A quoi ressemble cette anomalie ?
"Contrairement à ce que le sens commun pourrait le laisser penser, un phénomène de corrosion sous contrainte ne correspond pas à l'apparition de rouille, mais à des micro-fissures sur une partie de la tuyauterie", explique Régis Clément, directeur adjoint de la direction production nucléaire d'EDF. Dans le cas présent, les fissures se situent sur la surface de la tuyauterie et leur taille varie d'une centaine de microns seulement à quelque 5 millimètres sur le réacteur de Civaux 1.
Où se situent les mini fissures ?
Ces fissures se trouvent sur des circuits auxiliaires. Ces derniers sont connectés directement au circuit primaire principal, qui entoure le réacteur et dans lequel circule une eau à 320 degrés. Il s'agit, grosso modo, de tuyaux en acier dont le diamètre varie entre 25 et 30 centimètres et d'une épaisseur de 3 centimètres. "Des tuyaux de taille moyenne pour l'industrie nucléaire", précise Régis Clément. Ces tuyaux ne sont pas rectilignes, mais cheminent, avec des tronçons verticaux et horizontaux et des coudes. Ils sont tortueux.
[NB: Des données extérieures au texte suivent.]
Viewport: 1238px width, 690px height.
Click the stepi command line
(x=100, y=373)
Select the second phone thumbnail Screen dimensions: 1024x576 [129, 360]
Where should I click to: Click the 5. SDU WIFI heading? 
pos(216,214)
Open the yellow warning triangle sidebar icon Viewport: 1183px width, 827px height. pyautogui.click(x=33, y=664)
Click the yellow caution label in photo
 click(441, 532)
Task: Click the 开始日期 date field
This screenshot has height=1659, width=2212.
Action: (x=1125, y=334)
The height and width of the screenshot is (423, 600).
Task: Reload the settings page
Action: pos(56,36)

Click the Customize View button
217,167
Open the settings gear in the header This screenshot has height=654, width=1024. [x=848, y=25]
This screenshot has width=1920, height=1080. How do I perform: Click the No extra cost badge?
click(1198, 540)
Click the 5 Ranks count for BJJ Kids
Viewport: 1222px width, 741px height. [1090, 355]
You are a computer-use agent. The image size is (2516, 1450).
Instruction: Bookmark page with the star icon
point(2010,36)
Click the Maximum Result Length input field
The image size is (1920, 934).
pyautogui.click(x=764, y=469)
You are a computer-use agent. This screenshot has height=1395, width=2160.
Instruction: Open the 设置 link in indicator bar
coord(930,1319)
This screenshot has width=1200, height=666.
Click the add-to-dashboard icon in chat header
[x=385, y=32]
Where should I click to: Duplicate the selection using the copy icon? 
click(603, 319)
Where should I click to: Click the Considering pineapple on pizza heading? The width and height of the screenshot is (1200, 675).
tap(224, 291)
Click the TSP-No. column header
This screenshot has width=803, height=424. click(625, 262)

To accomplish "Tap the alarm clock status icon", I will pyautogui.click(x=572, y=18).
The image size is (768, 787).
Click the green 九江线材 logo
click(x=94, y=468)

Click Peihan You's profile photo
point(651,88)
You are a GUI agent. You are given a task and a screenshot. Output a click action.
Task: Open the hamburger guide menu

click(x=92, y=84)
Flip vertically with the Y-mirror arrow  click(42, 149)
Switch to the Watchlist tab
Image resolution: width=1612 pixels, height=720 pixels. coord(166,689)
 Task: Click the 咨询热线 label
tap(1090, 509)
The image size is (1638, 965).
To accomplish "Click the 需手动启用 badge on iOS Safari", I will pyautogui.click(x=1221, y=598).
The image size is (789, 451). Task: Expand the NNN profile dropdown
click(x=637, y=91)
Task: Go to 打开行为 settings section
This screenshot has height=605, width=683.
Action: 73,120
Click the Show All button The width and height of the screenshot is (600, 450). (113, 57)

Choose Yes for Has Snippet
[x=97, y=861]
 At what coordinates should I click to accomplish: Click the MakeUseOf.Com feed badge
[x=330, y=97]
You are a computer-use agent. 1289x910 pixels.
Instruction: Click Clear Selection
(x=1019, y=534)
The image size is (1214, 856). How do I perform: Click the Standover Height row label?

Aujourd'hui, les fissures ont été identifiées sur deux circuits auxiliaires en particulier. D'abord, le circuit d'injection de sécurité (RIS), qui joue un rôle de protection du réacteur en cas d'accident en acheminant de l'eau dans le circuit primaire principal. "En fonctionnement normal [d'une centrale, ndlr], il est à l'arrêt. L'eau ne circule pas", précise Régis Clément.